Music for 1/4, 5/16, and 3/8 of a tone. Charles Ives asks: "If an addition of a series of smaller tone divisions is to be added to our semi-tone system to help round out our souls, how much of a fight will the ears have to put up?" (Emphasis is mine.) I will ease you gently into the quarter-tone world over the next three hours.
Set #1 - 8:00am - 9:00am
1. Charles Ives: Three Quarter-Tone Pieces for Two Pianos (1903-23)
Herbert Henck - piano, Deborah Richards - second piano
Charles Ives: Piano Pieces
Wergo, WER 60112-50
13:16
(A sandwich.)
2. Henry Mancini: Excerpts from Wait until Dark OST (1967)
Henry Mancini - conductor
Wait until Dark Original Motion Picture Soundtrack
Film Score Monthly, Vol.10 No.7
43'
(Something you'd sooner expect from Morricone: pianos tuned a quarter-tone apart set the tone for this suspense thriller. I skip the pop song (it was too clashy even for me), but the Manciniesque source cues remain. It makes for a variegated listening experience nonetheless. My only criticism is that Mancini doesn't exploit the quarter-tones to their full potential.)
Set #2 - 9:00am - 11:00am
3. same as track 1
4. Jack Behrens: Utopianism for found piano (1994)
Jack Behrens - piano
Sound Ecology 3: Perception
Musicworks, 64
6:36
(A severely out-of-tune piano, abused by years of environmental extremes. Jack Behrens writes: "Each piano key had to be considered as an individual sound source, not necessarily related in any rational manner to the other eighty-four." Rational in the mathematical sense of whole number ratios, i.e. Pythagorean tuning. I will broadcast this piece twice.)
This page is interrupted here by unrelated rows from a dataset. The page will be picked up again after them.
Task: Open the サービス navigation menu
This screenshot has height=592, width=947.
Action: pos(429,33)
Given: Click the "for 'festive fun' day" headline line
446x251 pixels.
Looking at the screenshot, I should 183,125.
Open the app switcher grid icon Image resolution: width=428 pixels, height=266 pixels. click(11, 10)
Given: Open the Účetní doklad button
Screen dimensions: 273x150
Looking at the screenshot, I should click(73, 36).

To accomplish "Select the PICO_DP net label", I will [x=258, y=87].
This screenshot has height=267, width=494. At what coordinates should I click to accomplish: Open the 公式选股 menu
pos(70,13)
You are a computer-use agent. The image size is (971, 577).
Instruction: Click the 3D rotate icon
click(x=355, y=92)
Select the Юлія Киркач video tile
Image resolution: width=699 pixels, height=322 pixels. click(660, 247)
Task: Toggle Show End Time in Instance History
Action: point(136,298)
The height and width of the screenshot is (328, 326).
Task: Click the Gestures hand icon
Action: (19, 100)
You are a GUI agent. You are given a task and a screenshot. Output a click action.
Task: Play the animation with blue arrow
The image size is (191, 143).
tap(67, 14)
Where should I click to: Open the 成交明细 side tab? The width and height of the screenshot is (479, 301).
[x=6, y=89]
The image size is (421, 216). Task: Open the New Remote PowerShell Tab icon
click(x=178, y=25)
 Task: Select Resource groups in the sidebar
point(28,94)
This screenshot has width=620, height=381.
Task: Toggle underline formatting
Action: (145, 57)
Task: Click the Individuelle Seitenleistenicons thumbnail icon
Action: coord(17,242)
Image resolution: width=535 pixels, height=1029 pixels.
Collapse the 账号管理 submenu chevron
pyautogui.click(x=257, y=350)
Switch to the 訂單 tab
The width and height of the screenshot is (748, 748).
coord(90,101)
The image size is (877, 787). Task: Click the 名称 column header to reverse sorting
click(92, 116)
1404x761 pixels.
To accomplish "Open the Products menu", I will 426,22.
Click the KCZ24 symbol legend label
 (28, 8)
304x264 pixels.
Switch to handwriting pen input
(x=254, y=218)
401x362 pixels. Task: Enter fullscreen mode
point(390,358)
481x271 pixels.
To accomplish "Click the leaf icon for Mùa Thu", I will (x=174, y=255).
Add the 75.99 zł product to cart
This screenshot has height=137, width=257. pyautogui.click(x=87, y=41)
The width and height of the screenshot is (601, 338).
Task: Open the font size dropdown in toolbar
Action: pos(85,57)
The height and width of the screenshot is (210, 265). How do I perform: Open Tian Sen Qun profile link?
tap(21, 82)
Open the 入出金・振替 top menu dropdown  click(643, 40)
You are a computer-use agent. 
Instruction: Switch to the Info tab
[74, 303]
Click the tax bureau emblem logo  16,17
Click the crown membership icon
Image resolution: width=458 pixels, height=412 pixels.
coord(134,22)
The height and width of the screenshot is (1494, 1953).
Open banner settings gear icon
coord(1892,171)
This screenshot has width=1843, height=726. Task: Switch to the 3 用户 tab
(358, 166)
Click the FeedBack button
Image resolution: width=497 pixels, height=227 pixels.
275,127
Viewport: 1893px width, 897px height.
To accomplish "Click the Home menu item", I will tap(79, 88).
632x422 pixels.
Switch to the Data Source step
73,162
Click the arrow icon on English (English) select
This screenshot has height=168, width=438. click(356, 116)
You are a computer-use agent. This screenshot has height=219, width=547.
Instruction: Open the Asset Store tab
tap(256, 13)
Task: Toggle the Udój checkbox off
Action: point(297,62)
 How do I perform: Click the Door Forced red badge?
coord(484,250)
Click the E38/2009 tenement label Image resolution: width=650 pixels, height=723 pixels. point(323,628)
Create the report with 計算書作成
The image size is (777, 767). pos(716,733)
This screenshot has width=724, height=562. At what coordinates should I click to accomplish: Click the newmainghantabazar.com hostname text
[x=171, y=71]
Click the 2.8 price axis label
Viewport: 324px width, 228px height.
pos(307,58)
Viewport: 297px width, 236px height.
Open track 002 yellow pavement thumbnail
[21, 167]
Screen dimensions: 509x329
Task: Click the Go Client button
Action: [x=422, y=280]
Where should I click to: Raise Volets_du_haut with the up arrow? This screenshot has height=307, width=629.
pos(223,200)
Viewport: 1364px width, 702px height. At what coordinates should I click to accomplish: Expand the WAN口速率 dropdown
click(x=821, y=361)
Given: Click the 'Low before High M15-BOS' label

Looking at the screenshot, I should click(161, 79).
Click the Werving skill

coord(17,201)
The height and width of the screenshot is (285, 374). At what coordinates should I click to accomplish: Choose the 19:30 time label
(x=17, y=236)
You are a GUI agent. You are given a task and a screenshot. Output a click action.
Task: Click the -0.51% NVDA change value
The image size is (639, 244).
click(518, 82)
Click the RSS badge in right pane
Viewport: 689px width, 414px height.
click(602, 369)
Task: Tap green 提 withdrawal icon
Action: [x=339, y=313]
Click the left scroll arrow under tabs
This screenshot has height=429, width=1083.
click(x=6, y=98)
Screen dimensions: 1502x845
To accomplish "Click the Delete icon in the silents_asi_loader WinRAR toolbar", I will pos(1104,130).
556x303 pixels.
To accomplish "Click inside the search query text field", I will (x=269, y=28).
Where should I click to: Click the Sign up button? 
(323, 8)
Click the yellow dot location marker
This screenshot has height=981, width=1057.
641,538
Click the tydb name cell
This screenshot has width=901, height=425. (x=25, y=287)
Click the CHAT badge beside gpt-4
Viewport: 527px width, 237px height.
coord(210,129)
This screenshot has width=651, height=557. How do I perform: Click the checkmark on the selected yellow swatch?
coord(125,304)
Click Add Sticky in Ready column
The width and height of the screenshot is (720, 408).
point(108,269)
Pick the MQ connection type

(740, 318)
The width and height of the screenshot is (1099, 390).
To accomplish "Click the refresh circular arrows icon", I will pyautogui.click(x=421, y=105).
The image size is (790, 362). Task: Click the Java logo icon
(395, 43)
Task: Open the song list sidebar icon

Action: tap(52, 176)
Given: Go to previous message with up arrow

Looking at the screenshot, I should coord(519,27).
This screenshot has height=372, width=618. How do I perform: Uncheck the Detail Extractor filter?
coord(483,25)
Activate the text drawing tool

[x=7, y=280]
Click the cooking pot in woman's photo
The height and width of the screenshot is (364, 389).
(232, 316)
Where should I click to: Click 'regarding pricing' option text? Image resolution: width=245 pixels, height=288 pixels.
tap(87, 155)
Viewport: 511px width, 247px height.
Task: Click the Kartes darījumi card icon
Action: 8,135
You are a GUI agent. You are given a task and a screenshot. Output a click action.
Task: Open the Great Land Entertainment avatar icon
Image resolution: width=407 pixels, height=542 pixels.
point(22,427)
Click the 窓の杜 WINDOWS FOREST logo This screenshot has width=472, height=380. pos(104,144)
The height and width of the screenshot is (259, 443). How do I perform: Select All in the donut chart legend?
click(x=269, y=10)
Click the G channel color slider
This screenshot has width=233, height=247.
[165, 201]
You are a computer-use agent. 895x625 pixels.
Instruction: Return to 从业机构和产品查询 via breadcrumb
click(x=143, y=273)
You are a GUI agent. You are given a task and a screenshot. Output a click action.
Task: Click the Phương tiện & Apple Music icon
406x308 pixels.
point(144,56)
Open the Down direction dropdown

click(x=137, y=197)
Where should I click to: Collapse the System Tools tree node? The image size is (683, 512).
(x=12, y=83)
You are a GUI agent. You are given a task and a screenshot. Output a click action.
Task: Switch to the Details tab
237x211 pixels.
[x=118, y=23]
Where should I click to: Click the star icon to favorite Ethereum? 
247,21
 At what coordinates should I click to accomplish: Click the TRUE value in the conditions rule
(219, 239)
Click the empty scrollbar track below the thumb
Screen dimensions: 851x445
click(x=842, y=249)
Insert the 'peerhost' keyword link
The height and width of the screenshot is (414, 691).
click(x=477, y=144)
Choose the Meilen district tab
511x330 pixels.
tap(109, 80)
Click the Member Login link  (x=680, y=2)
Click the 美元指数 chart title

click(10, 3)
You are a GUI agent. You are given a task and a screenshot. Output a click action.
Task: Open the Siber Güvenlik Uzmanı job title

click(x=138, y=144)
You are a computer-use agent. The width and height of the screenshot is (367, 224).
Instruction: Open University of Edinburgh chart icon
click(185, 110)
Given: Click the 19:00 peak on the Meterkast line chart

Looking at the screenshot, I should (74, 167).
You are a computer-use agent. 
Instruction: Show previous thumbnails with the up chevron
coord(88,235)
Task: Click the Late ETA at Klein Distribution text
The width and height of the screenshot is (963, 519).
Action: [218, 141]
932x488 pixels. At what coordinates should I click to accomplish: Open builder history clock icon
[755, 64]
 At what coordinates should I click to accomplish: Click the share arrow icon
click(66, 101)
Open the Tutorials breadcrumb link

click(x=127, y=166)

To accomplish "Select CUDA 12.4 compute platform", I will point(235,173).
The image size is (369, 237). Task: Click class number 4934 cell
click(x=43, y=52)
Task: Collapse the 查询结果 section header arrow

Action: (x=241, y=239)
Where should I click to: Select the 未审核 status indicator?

5. Getting in Tune (rec. 2005)
Ramin Zoufonoun - Persian-tuned piano, Abbas Etemadzadeh - tombak & daf, Jamshid Zarringhalam - voice
Getting in Tune: Improvisations on Persian-Tuned Piano
Ramin Zoufonoun, n.n.
56:00
(Did I hear right? Is that a V-I root movement in the bass? Below, an example of Persian-tuned piano technique. Hey, if your music was monodic, you'd tickle the ivories like this too.)